[What is needed] Repeat the entries verbatim.

[Supplied entries]
Start of Block

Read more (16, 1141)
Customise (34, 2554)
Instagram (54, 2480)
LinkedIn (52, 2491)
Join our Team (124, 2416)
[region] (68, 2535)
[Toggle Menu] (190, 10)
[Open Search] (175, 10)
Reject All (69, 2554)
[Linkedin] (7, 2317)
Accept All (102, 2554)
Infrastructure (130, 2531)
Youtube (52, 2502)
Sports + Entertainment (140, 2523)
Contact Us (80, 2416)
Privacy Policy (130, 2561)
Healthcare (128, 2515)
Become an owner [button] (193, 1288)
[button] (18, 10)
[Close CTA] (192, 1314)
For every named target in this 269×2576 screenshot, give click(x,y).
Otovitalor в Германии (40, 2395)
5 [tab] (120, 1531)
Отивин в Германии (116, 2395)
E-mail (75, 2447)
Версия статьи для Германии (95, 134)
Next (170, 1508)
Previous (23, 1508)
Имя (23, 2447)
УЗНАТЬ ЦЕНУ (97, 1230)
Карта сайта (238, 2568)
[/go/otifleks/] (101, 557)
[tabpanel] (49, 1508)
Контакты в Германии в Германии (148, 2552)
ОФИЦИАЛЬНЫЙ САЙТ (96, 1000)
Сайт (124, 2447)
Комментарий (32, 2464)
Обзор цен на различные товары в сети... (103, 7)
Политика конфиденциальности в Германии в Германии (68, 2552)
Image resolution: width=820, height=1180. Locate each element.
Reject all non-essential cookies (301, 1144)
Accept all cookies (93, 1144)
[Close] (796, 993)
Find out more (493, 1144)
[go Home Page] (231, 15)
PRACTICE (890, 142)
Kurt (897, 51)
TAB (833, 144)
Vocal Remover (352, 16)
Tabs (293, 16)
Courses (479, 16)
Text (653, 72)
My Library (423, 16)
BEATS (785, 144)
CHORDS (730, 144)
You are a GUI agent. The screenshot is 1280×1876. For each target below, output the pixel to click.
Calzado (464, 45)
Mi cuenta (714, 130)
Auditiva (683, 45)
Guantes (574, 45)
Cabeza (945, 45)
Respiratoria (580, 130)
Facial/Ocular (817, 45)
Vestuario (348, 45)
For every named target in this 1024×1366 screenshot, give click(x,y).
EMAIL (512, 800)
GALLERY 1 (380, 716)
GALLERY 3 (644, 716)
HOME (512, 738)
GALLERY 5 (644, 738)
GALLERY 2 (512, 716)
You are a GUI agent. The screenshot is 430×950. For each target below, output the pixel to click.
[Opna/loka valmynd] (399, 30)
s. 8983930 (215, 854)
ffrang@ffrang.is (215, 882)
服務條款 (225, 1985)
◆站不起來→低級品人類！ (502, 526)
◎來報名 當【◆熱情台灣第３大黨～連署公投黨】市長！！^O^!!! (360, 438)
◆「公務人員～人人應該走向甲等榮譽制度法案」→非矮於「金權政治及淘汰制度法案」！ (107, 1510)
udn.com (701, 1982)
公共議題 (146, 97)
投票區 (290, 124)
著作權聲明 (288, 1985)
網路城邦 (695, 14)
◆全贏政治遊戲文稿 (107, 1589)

End of Block

[Response to the exercise]
Read more (16, 1141)
Customise (34, 2554)
Instagram (54, 2480)
LinkedIn (52, 2491)
Join our Team (124, 2416)
[region] (68, 2535)
[Toggle Menu] (190, 10)
[Open Search] (175, 10)
Reject All (69, 2554)
[Linkedin] (7, 2317)
Accept All (102, 2554)
Infrastructure (130, 2531)
Youtube (52, 2502)
Sports + Entertainment (140, 2523)
Contact Us (80, 2416)
Privacy Policy (130, 2561)
Healthcare (128, 2515)
Become an owner [button] (193, 1288)
[button] (18, 10)
[Close CTA] (192, 1314)
For every named target in this 269×2576 screenshot, give click(x,y).
Otovitalor в Германии (40, 2395)
5 [tab] (120, 1531)
Отивин в Германии (116, 2395)
E-mail (75, 2447)
Версия статьи для Германии (95, 134)
Next (170, 1508)
Previous (23, 1508)
Имя (23, 2447)
УЗНАТЬ ЦЕНУ (97, 1230)
Карта сайта (238, 2568)
[/go/otifleks/] (101, 557)
[tabpanel] (49, 1508)
Контакты в Германии в Германии (148, 2552)
ОФИЦИАЛЬНЫЙ САЙТ (96, 1000)
Сайт (124, 2447)
Комментарий (32, 2464)
Обзор цен на различные товары в сети... (103, 7)
Политика конфиденциальности в Германии в Германии (68, 2552)
Image resolution: width=820, height=1180. Locate each element.
Reject all non-essential cookies (301, 1144)
Accept all cookies (93, 1144)
[Close] (796, 993)
Find out more (493, 1144)
[go Home Page] (231, 15)
PRACTICE (890, 142)
Kurt (897, 51)
TAB (833, 144)
Vocal Remover (352, 16)
Tabs (293, 16)
Courses (479, 16)
Text (653, 72)
My Library (423, 16)
BEATS (785, 144)
CHORDS (730, 144)
You are a GUI agent. The screenshot is 1280×1876. For each target below, output the pixel to click.
Calzado (464, 45)
Mi cuenta (714, 130)
Auditiva (683, 45)
Guantes (574, 45)
Cabeza (945, 45)
Respiratoria (580, 130)
Facial/Ocular (817, 45)
Vestuario (348, 45)
For every named target in this 1024×1366 screenshot, give click(x,y).
EMAIL (512, 800)
GALLERY 1 (380, 716)
GALLERY 3 (644, 716)
HOME (512, 738)
GALLERY 5 (644, 738)
GALLERY 2 (512, 716)
You are a GUI agent. The screenshot is 430×950. For each target below, output the pixel to click.
[Opna/loka valmynd] (399, 30)
s. 8983930 (215, 854)
ffrang@ffrang.is (215, 882)
服務條款 (225, 1985)
◆站不起來→低級品人類！ (502, 526)
◎來報名 當【◆熱情台灣第３大黨～連署公投黨】市長！！^O^!!! (360, 438)
◆「公務人員～人人應該走向甲等榮譽制度法案」→非矮於「金權政治及淘汰制度法案」！ (107, 1510)
udn.com (701, 1982)
公共議題 (146, 97)
投票區 (290, 124)
著作權聲明 (288, 1985)
網路城邦 (695, 14)
◆全贏政治遊戲文稿 (107, 1589)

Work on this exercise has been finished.